Gottesdienst unplugged?

So stellt man sich das doch in Mali vor, oder? Echter Gesang, Trommeln, Tanz – das wars. Nix elektrisches oder sowas. Aber der Mix im wirklichen Leben ist völlig anders. Ich erinnere mich noch gut daran, wie ich vor wenigen Jahren in Dougourakoro begeistert war, mit was für einem zusammengeschusterten Schlagzeug Musik gemacht wurde, ohne dass sich die Musiker von der geringen Qualität des Instrumentes frustrieren ließen. Heute im Gottesdienst nur wenige Kilometer davon entfernt im Dorf Bougouda haut mich die Mischung von traditionell und modern von den Socken: na klar, getrommelt wird auf einer Djembe und einem viereckigen mit Fell überspannten Holzkasten. Aber auch eine E-Gitarre darf nicht fehlen und die Solisten nutzen Mikro und Verstärker mit Autobatterie, um gegen die Gemeinde anzukommen. So weit so gut, aber dann sitzt neben mir auf der Bank ein junger Mann und tippt immer auf sein Smartphone. Was macht der denn da mitten im Gottesdienst? Ich schiele rüber auf sein Display und entdecke dann auch das Kabel, was sich – in abenteuerlicher Weise zusammen gelötet – zum Verstärker schlängelt. Und der tippt keine Nachrichten an seine Kumpels, der hat eine Schlagzeug-App und haut mit 2 Fingern auf Becken und Snare-Drum rum. Ne, oder? Draußen kochen die Frauen das Essen in einem riesigen Topf auf dem offenen Feuer, das Dach wird von der abenteuerlichen Konstruktion eines Gerbergelenkes mit Motorradketten gehalten (da schlägt doch das Herz eines Zimmermanns höher – oder rutscht es ihm eher in die Hose??) und daneben wird Schlagzeug per App gespielt.

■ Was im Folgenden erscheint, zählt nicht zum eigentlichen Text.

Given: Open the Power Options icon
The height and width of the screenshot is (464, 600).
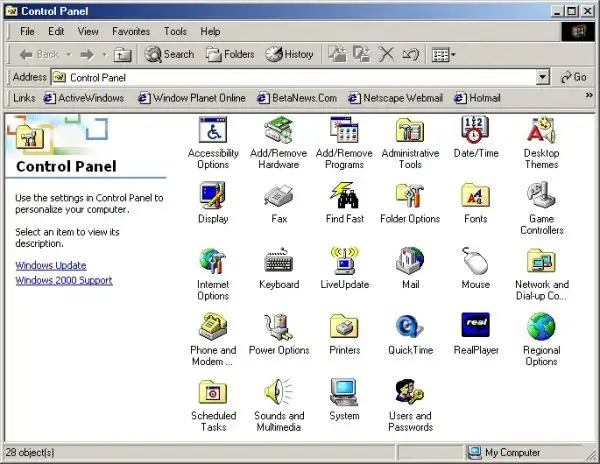Looking at the screenshot, I should pos(278,328).
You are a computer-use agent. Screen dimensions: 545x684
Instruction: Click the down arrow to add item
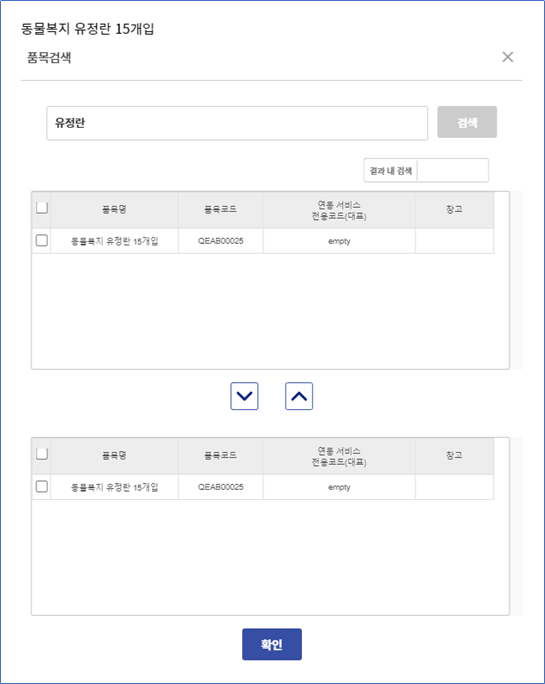pos(244,396)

Für mich scheinen das 2 Welten zu sein, die nicht zusammen passen – für die Menschen hier ist das völlig selbstverständlich. Digitalisierung in Mali – in manchen Dingen sind die jungen Leute hier viel weiter als so mancher Altersgenosse in Deutschland (und als ich schon allemal…). Denn die Möglichkeiten, die das eröffnet, werden hier vielleicht noch deutlicher: ein Schlagzeug zu kaufen kostet viel Geld in der Anschaffung und dann auch in der Pflege – eine App kostet ein paar Euro oder auch gar nichts. Und Smartphones haben hier fast alle.

Irgendwie bin ich begeistert von der Selbstverständlichkeit, mit der hier alles zusammen zu gehen scheint, irgendwie sehne ich mich auch zurück nach „unplugged“. Und ich frage mich, was das für unsere Arbeit für Auswirkungen hat oder haben könnte – wo wir in unserem Denken und Handeln moderner werden sollten und die Chancen der digitalen vernetzenden Technik besser nutzen können.